-- Provided text follows --

Whether an insulin shortage “causes the disease, contributes to the disease, or it’s the brain’s response to injury we don’t know yet”, says Dr Jesse Roth, geriatrician-in-chief of the North Shore Long Island Jewish Health System, who has studied insulin’s role in the brain since the 1980s.

Doctors who treat Type 2 diabetes are already concerned about whether their patients are at greater risk of developing diseases of the brain later in life. Studies have shown that diabetic patients are at greater risk of Alzheimer’s, but researchers have assumed that diabetes is just one of several risk factors. Likewise, people with schizophrenia are at least twice as likely to develop Type 2 diabetes, but until now, scientists have attributed that to the unhealthy lifestyle of schizophrenics as well as the medications they take.

“We need to do the basic science, because we need to be sure,” says Dr C. Ronald Kahn, president of the Joslin Diabetes Center, who is concerned that the current Type 2 diabetes epidemic could foreshadow an explosion of mental illness.

Kahn’s research also suggests that insulin problems in the brain, in turn, may make people more vulnerable to Type 2 diabetes. Lab mice genetically modified to block insulin processing in the brain became obese and showed signs of diabetic insulin resistance. “If this is correct, the public health implications are huge,” he says.

Ironically, some doctors had latched onto insulin as a possible treatment for mental illness in the mid-20th century, when “insulin shock therapy” became popular as a last-ditch treatment for schizophrenia. The treatment pumped patients so full of the hormone that they would go into a diabetic coma.

While some schizophrenics, such as John F. Nash Jr, the mathematician portrayed in the movie A Beautiful Mind, showed improvement from the shock treatment, up to 10 percent of the patients died, and by the early 1960s, insulin therapy had gone onto the scrapheap of medical history.

FAREWELL TO ALL: Alzheimer’s claimed Ronald Reagan’s life in June 2004.

When Roth began his research for the National Institute of Health 25 years ago, most neurologists agreed that insulin played a negligible role in brain chemistry. Insulin levels in the brain were low compared with levels in the rest of the body, and the brain seemed to have limited need for the hormone.

But Roth’s team at NIH showed that brain cells possess insulin receptors to grab the hormone as it floated by and took pictures of insulin binding to receptors in rats’ brains. They argued that insulin played a complex role in brain cells, from cell repair to self-defence. Far from being a bit player in the brain, Roth suggested that insulin “has a very rich job description”.

-- Provided text concluded --
-- Information given follows --

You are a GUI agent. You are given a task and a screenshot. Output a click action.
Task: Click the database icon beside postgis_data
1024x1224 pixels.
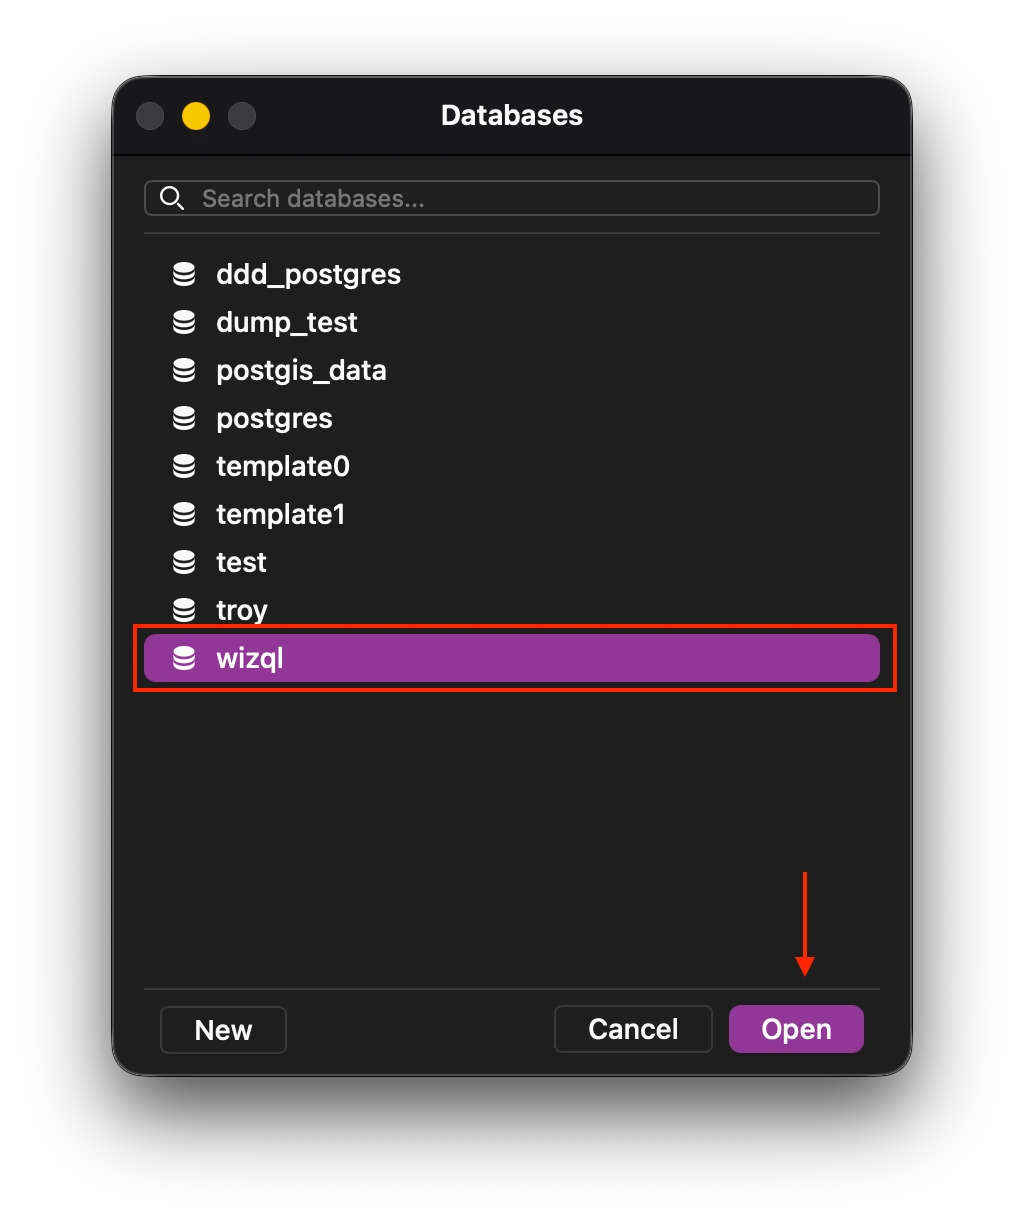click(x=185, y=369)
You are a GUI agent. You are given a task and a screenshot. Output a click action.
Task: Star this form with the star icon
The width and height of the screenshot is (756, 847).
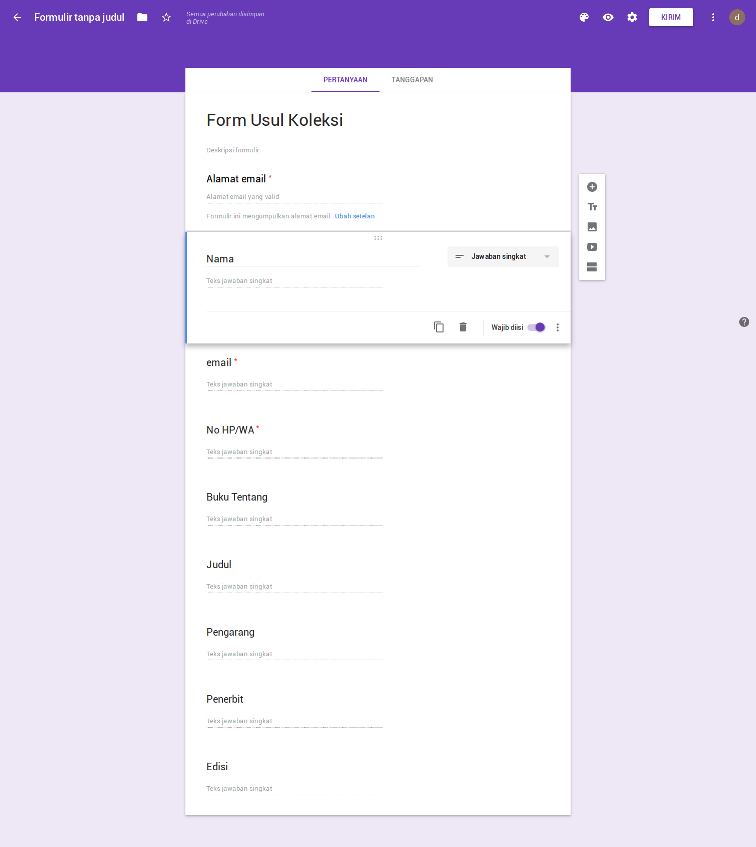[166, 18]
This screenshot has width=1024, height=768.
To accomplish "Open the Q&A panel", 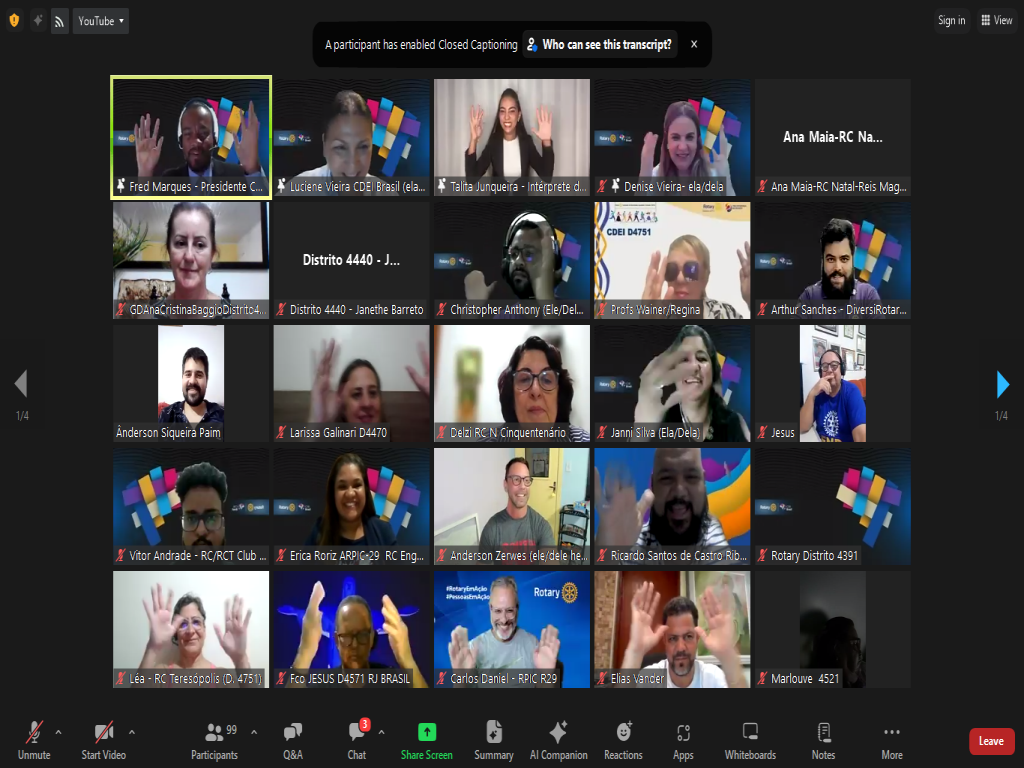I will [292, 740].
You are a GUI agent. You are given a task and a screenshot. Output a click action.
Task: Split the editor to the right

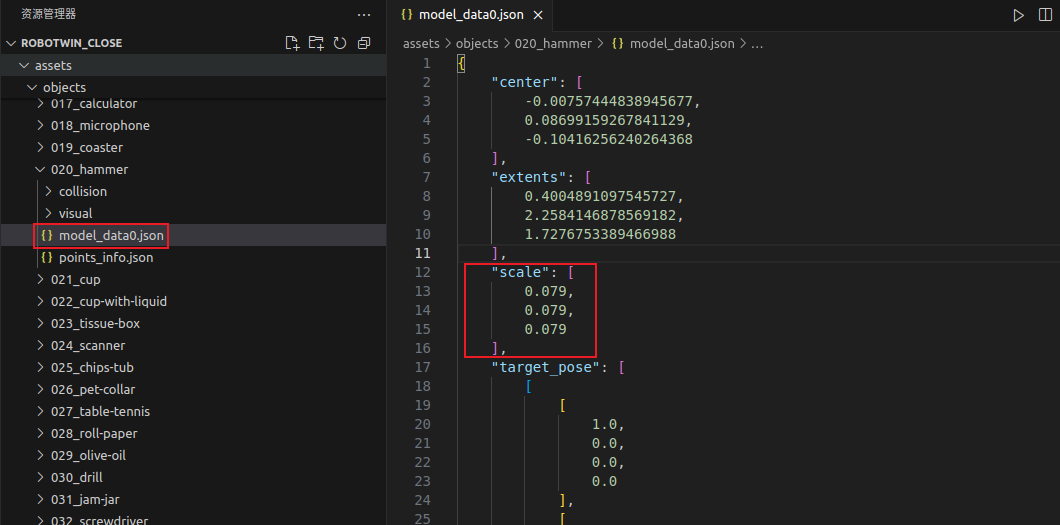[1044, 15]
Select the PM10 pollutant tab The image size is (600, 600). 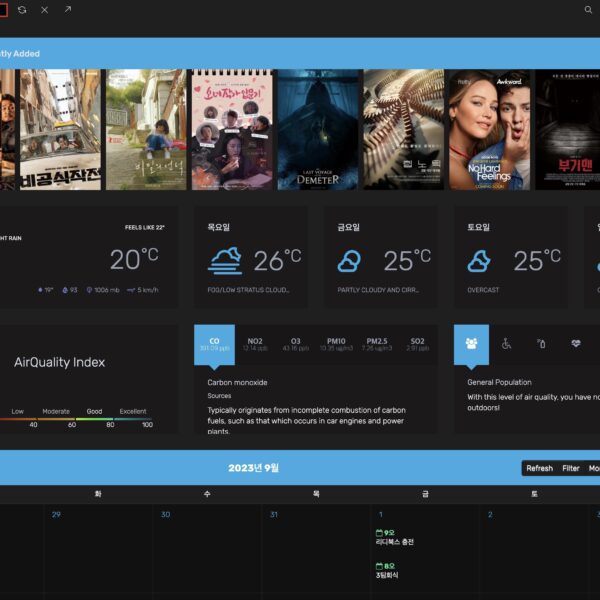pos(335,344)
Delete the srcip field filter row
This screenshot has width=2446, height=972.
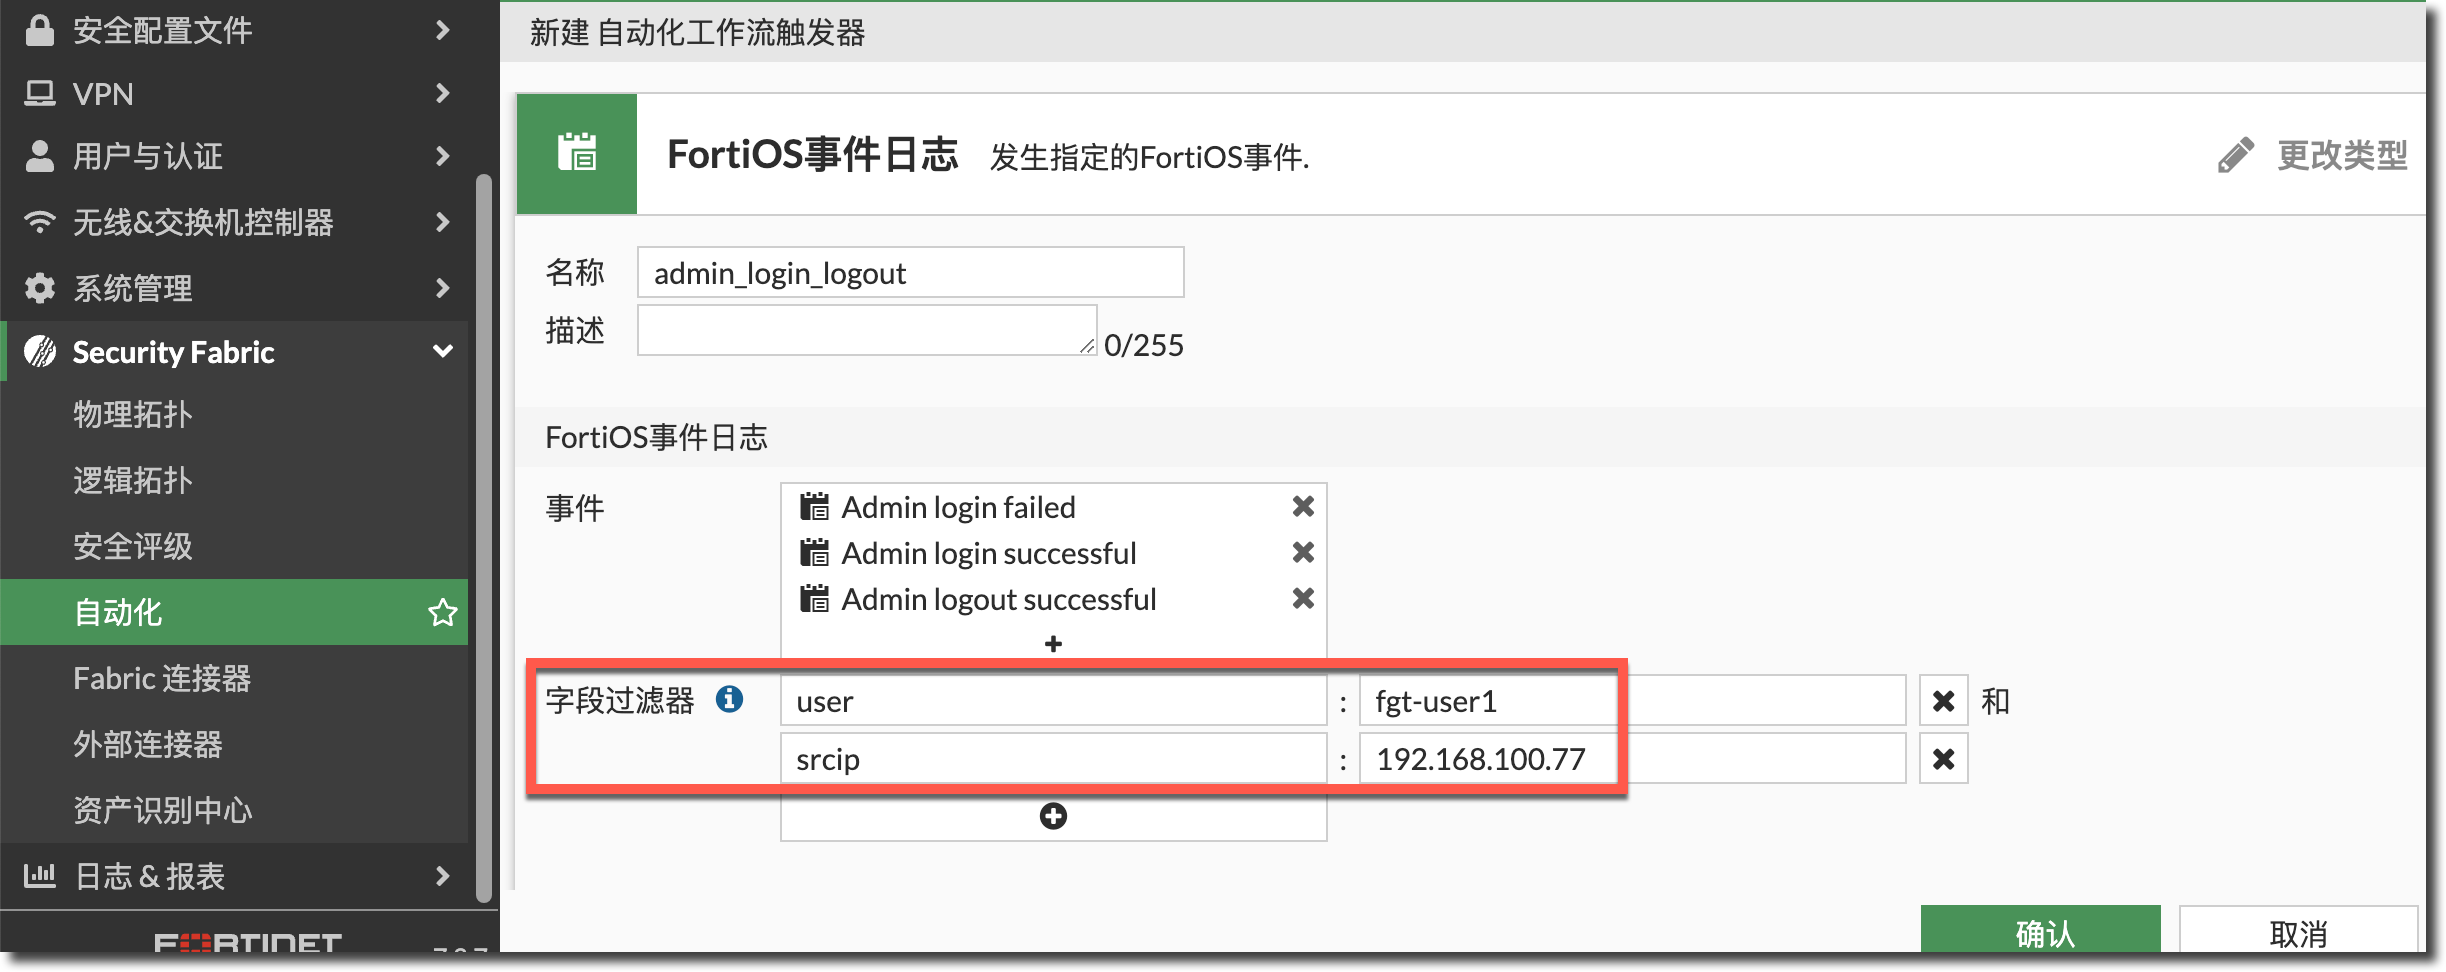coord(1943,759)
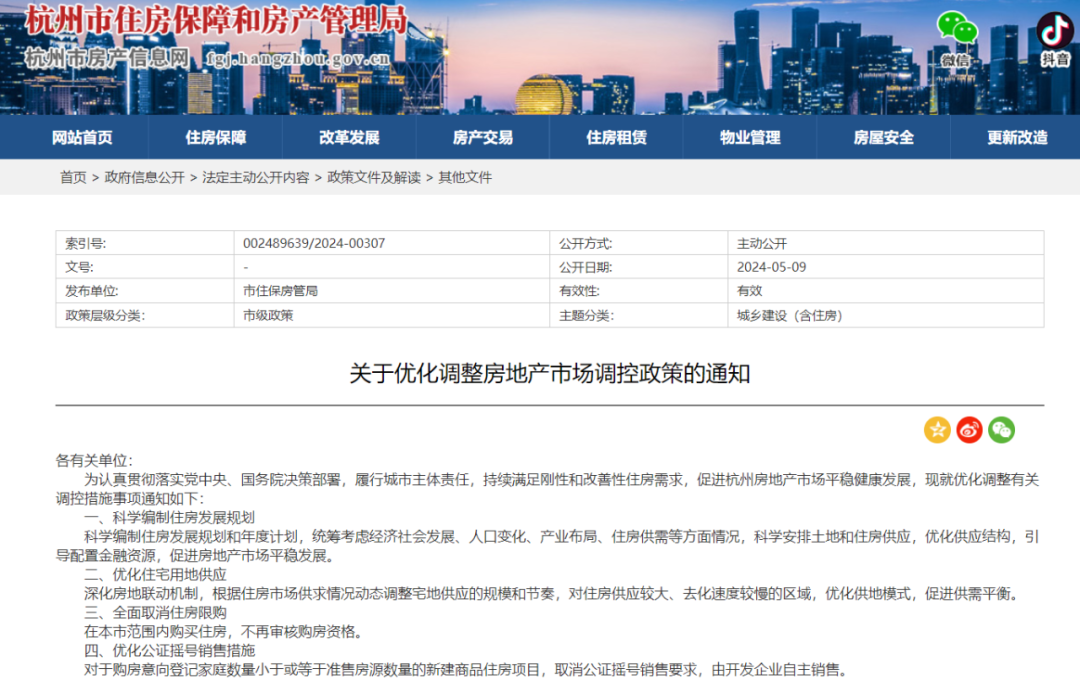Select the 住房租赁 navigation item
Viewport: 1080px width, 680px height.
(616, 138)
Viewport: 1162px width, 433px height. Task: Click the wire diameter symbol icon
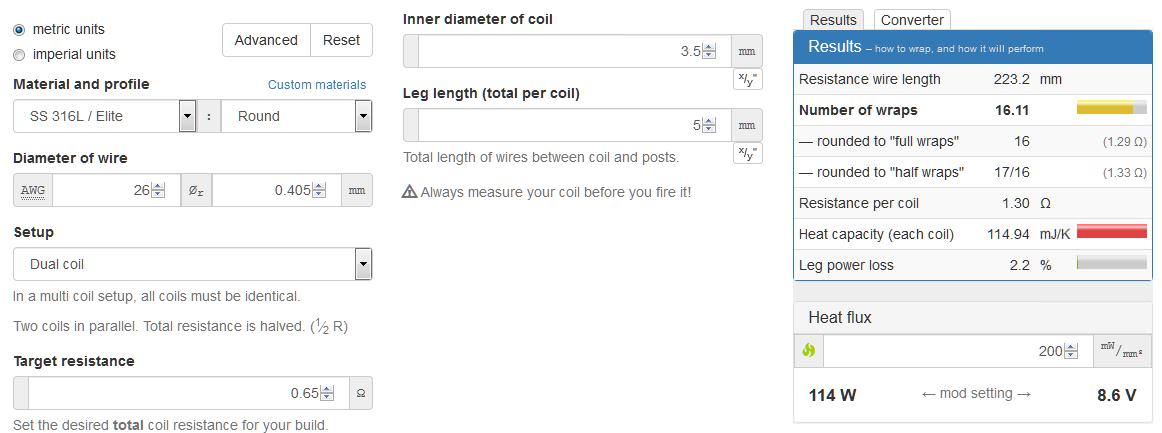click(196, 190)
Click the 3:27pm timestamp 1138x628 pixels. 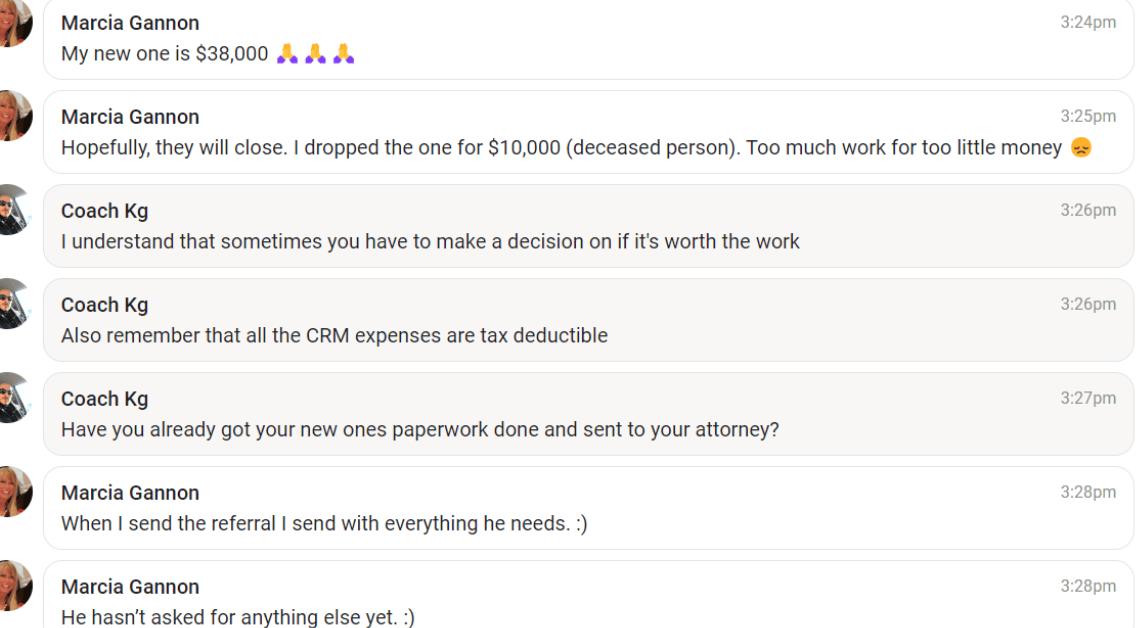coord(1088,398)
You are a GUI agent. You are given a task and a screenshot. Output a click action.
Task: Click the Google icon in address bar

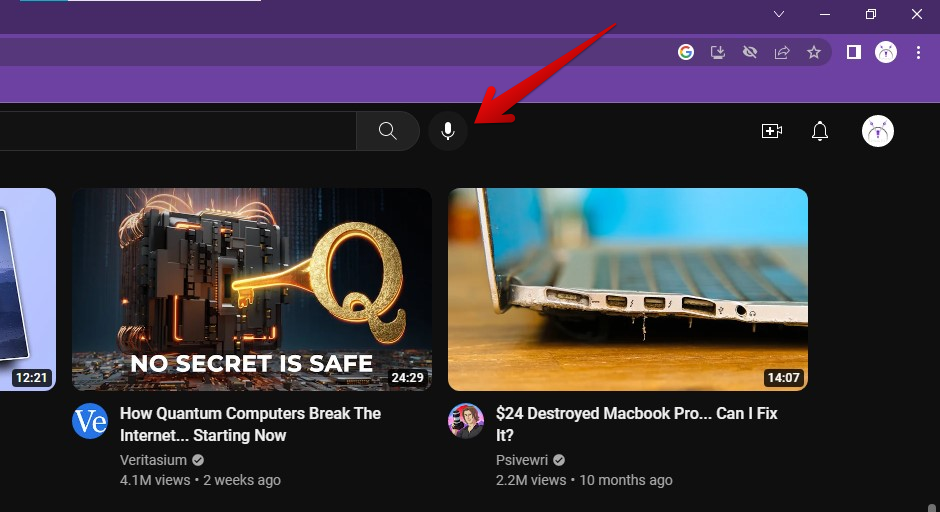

-- Information given concluded --

Write the next part of the article above on insulin's role in the brain, starting right after its final sentence.

When De la Monte started her insulin research in the early 1990s, the neuropathologist was amazed that few scientists had built on Roth’s work. She used a chemical treatment to drastically reduce insulin levels in the brains of rats and found that they developed Alzheimer’s symptoms, including large-scale cell death. She says, “Immediately I knew we had to stop everything we’re doing and focus on Alzheimer’s.”

In recent years, De la Monte’s lab has shown that the brain actually produces insulin itself rather than relying on insulin from the pancreas that circulates in the body. Last year, in a study of brain samples from 45 Alzheimer’s patients, De la Monte found that the number of insulin receptors in the frontal cortex, the centre of intellect, drops by 80 per cent in advanced cases of the disease, meaning that the cells don’t get the insulin they need to survive. “Insulin disappears early and dramatically in Alzheimer’s disease,” says De la Monte, who also teaches pathology at Brown University Medical School. “Many of the unexplained features of Alzheimer’s, such as cell death and tangles in the brain, appear to be linked to abnormalities in insulin signaling.”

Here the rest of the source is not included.